→ PASSAGE SHOWN
- - - - - - -

Definitely. And I think there is just such an interest in this movement to sort of be young longer, have this longer health span. So establishing these guidelines, these norms within the field is critically important to get everybody on the same page to make sure we can all understand each other between, like you mentioned, these scientists across all these different countries who are working on things relevant for this particular field.
Yeah. In fact, we are writing at the moment, as I speak, an article for Nature Communication to basically talk about what technology needs to develop in this area. For example, when you transfer mitochondria, we do not know its biodistribution. So if I take mitochondria and put it, say, in the skin, I do not know whether it goes to heart, goes to lung, and how long it stays, when it gets degraded, what happens in the cells.
So we are also taking actually one technological approach, what needs to be done. Then we are using a model organism like Baker's yeast. In fact, it was the first paper, which actually is in the article. Somebody did this experiment and probably forgot about it in 1979.
They transfer mitochondria from the yeast to another yeast. So we are going back and say, okay, I think that could be a faster way because yeast grow faster and you can manipulate genetically, not like mice or other systems.

- - - - - - -

→ INFORMATION PROVIDED
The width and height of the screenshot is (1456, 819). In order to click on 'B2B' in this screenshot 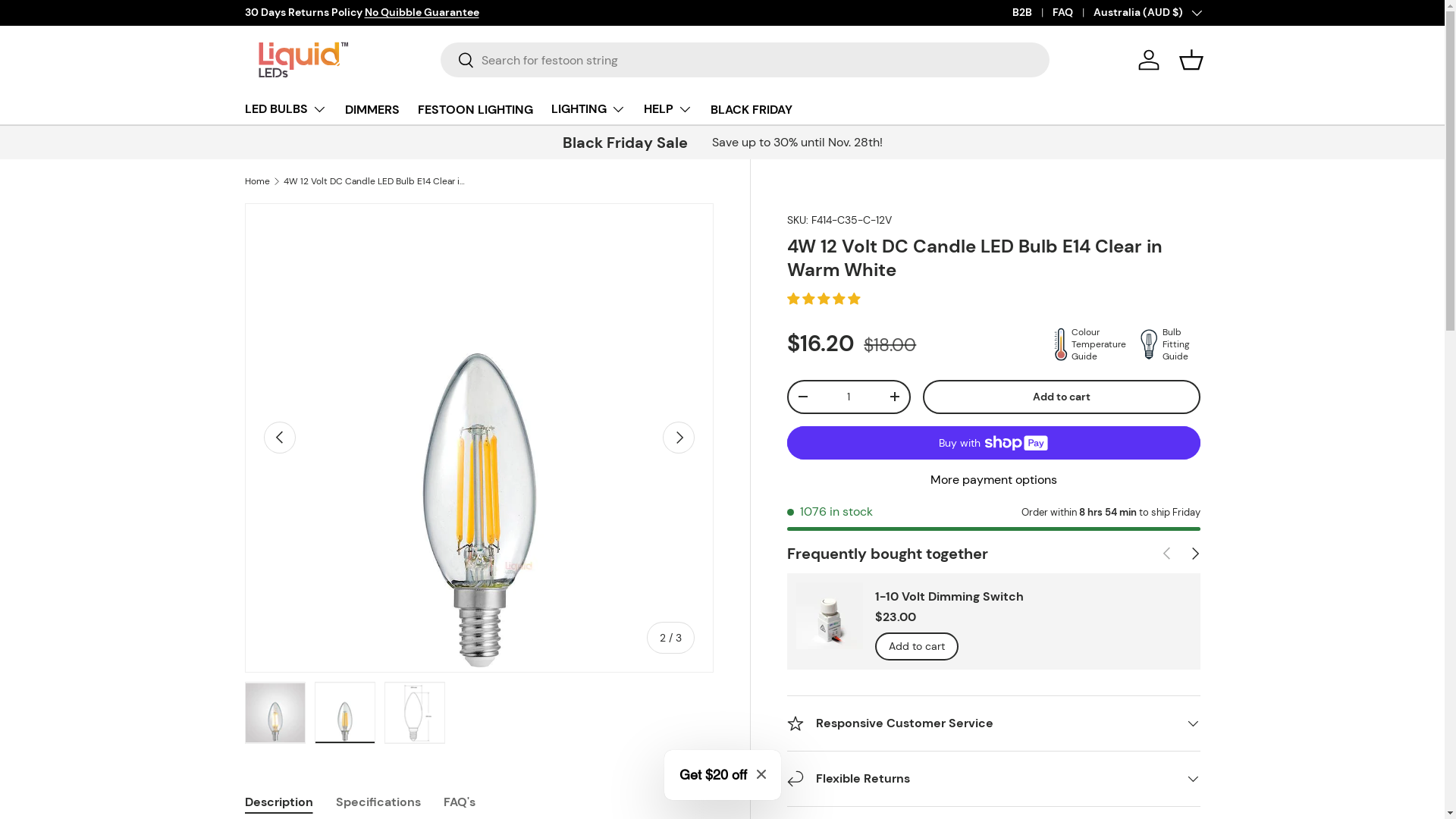, I will do `click(1012, 12)`.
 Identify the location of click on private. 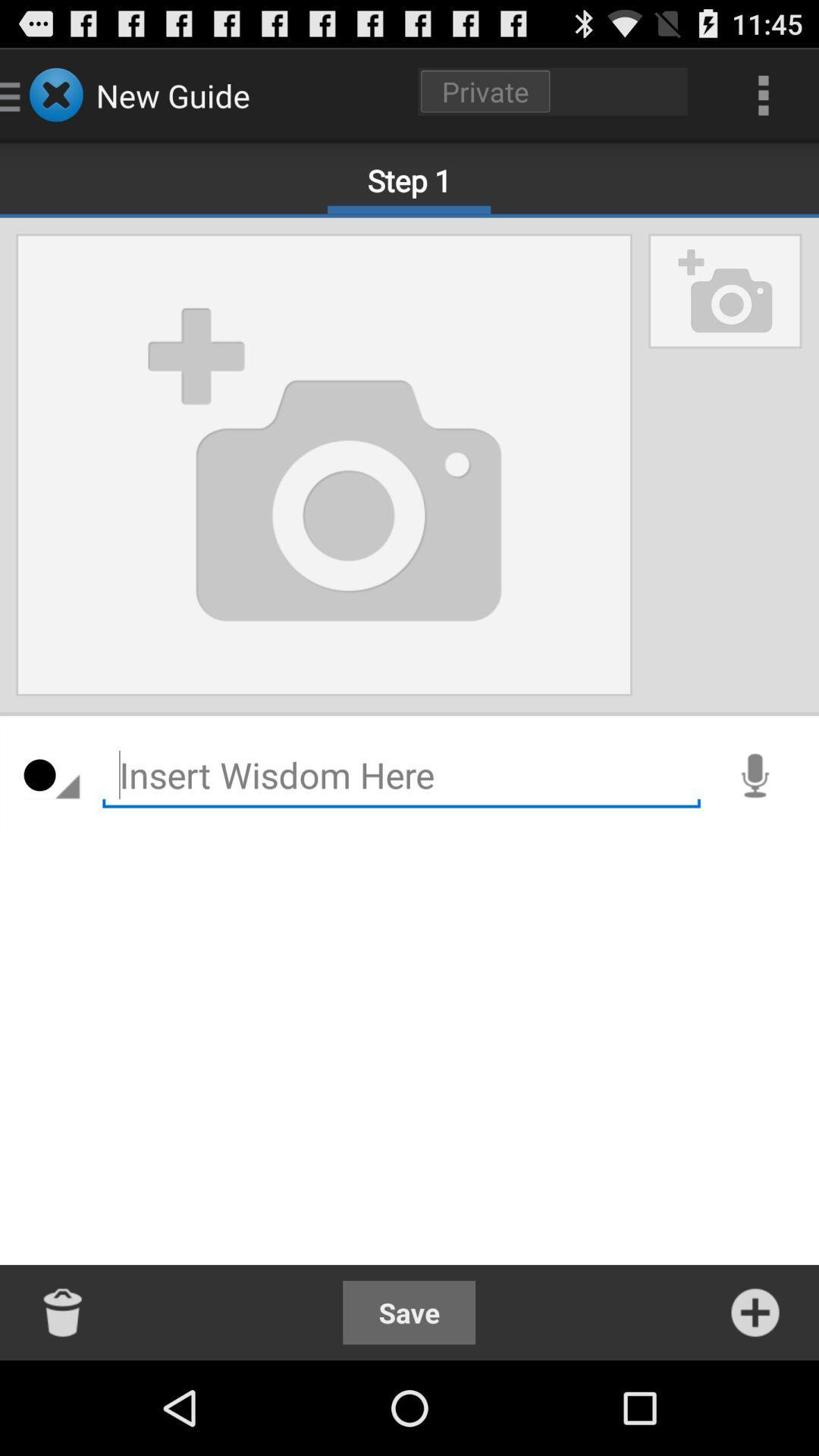
(553, 90).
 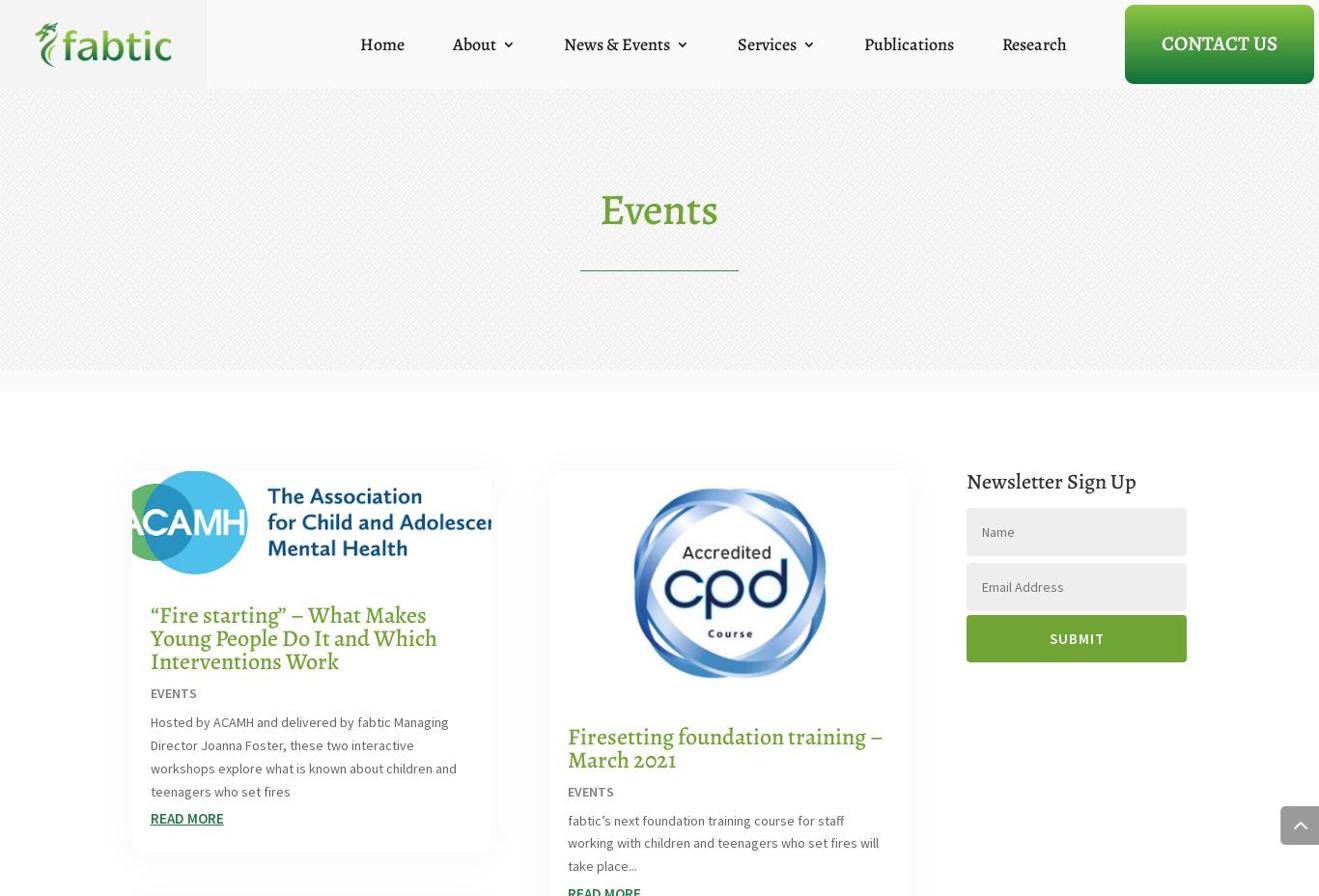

- - - - - - -

→ QUESTIONS ON THE MATERIAL
1. In the passage on mitochondria transfer, which journal is the article being written for?
2. Quote the passage on mitochondria transfer between "So we are also" and "it in 1979.", inclusive.
Answer from the passage on mitochondria transfer alone, not from the data.

→ SOLUTIONS TO THE TASKS
1. Nature Communication.

2.
So we are also taking actually one technological approach, what needs to be done. Then we are using a model organism like Baker's yeast. In fact, it was the first paper, which actually is in the article. Somebody did this experiment and probably forgot about it in 1979.